▸ Exercise requirements
Below, find each line holding "agent" and state how many there are, using the number alone.

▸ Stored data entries
= = = =

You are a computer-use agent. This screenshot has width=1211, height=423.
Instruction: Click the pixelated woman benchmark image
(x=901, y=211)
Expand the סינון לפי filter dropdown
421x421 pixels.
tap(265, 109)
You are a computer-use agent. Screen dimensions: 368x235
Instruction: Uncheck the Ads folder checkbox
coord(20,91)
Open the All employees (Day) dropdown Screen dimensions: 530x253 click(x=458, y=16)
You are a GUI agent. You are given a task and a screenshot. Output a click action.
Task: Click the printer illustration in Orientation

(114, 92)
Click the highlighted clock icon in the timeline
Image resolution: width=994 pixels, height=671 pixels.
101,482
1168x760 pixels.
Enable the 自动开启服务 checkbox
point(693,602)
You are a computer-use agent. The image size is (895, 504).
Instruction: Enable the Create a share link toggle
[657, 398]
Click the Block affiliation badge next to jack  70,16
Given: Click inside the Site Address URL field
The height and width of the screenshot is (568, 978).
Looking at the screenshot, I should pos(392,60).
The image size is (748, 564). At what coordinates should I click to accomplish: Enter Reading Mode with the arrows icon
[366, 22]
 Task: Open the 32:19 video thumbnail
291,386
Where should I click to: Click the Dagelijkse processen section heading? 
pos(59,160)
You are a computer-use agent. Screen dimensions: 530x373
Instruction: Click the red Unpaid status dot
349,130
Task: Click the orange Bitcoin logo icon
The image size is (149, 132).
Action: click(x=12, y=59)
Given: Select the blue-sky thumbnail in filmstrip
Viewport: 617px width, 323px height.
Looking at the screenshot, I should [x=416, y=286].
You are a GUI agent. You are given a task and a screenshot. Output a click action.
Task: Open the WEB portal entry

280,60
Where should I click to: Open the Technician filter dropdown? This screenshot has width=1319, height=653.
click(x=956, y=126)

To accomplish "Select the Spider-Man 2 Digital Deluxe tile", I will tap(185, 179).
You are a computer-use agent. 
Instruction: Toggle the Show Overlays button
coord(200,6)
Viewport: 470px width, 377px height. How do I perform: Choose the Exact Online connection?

= = = =

▸ Result for this task
7